8th of February 2013 –
Somewhere in the taiga with a view over the Okotsk Mountains –
Around -40 Degrees Celsius
Woow, where to begin……
The last 2 days have offered some of the best winter landscape scenery I have ever come across! It has just been magical!
Right now I am really knackered and slightly run down. Vika is mending down my trousers that ripped quite badly a couple of hours ago when the taiga hit back and relieved me of some goose down. It has been a freezing afternoon after a very dramatic day. Our tent is still far too cold, due to a wood stove which isn´t doing its job but such is life. It could be worse. We’ll survive. It is all normal-na here!

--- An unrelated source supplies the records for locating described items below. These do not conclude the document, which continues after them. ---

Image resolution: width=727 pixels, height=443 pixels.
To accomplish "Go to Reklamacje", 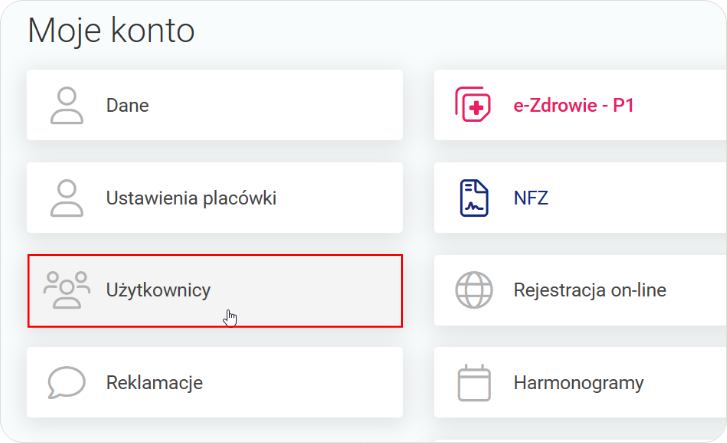I will [155, 382].
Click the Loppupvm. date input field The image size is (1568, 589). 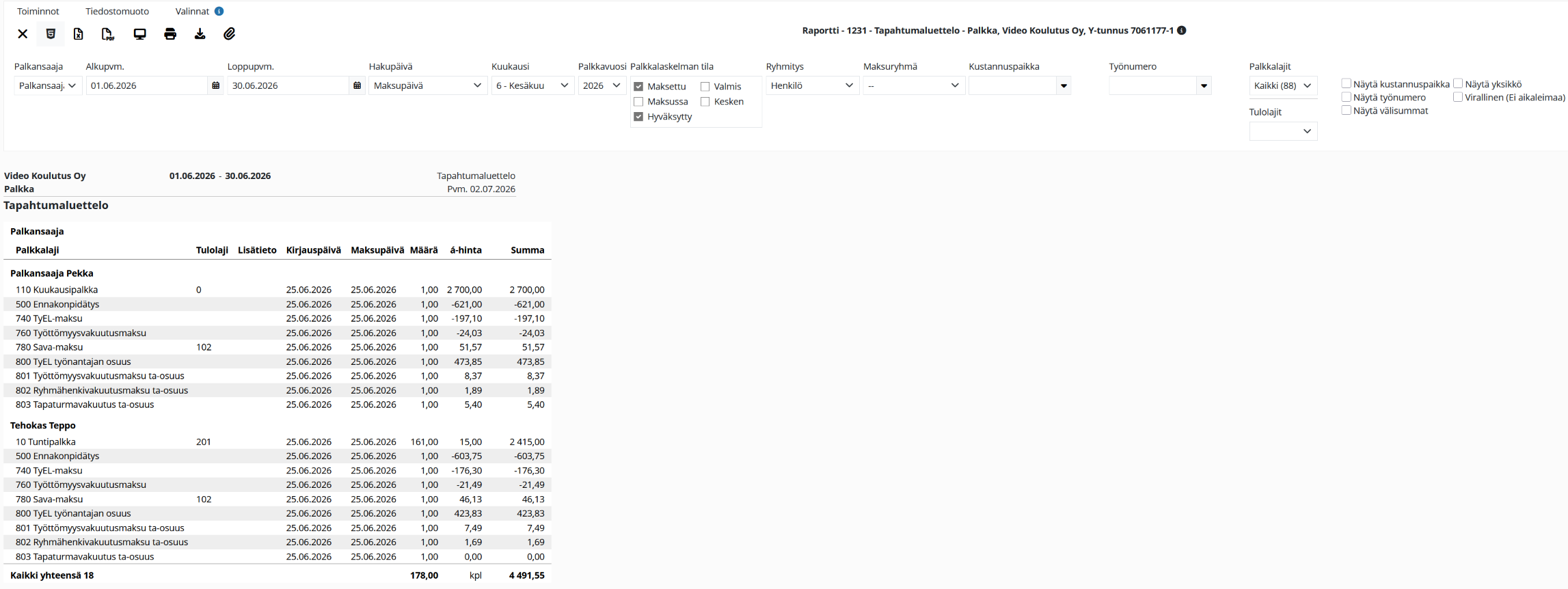(x=288, y=85)
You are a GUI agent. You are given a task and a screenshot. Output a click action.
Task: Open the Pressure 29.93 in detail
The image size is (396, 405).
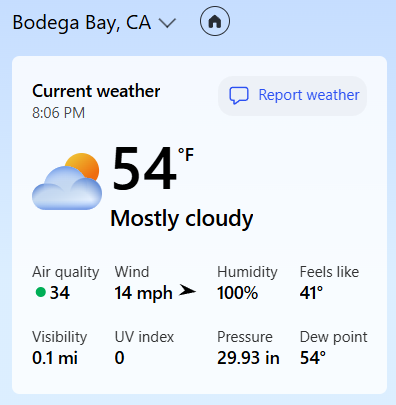pyautogui.click(x=248, y=348)
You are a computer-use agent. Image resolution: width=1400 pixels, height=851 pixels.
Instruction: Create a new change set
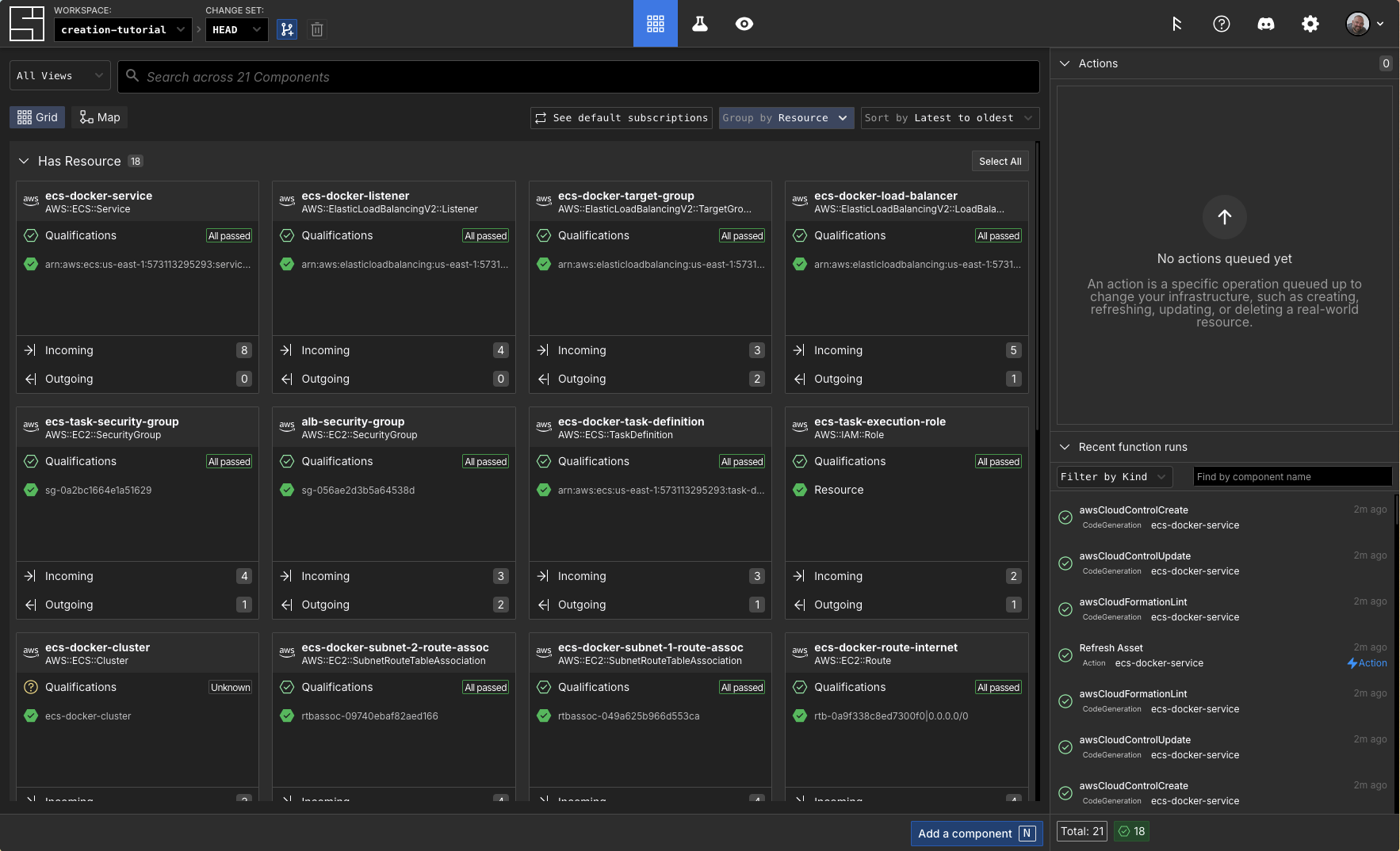286,29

Yesterday morning we started to climb up through the taigam with trees dense of deep snow and tracks of wolf, hare and mountain goat. These are plentiful here. We climbed with a certain sadness because the reindeer which Slava was given as a gift died due to the stress of being tied up. But I always find out about these things a day later, due to my lack of Russian. The Eveny look at these matters as an integral part of their way of life. I am very fond of the four Eveny in the group. Always humble, kind, helpful and they never, ever complain. The night before yesterday for example, even if they all suffered from sore throats and colds due to the freezing temperatures, they still gave us their wood stove. They would suffer from our rotten one. When I asked them why, they seemed surprised since in this part of the world this is what people do for others. I also learned over these days, that the four are really, really poor and travel around with what they have. They where the only ones who said yes to bringing us along this historical route. The route passes their village Arkan where they rest once a year.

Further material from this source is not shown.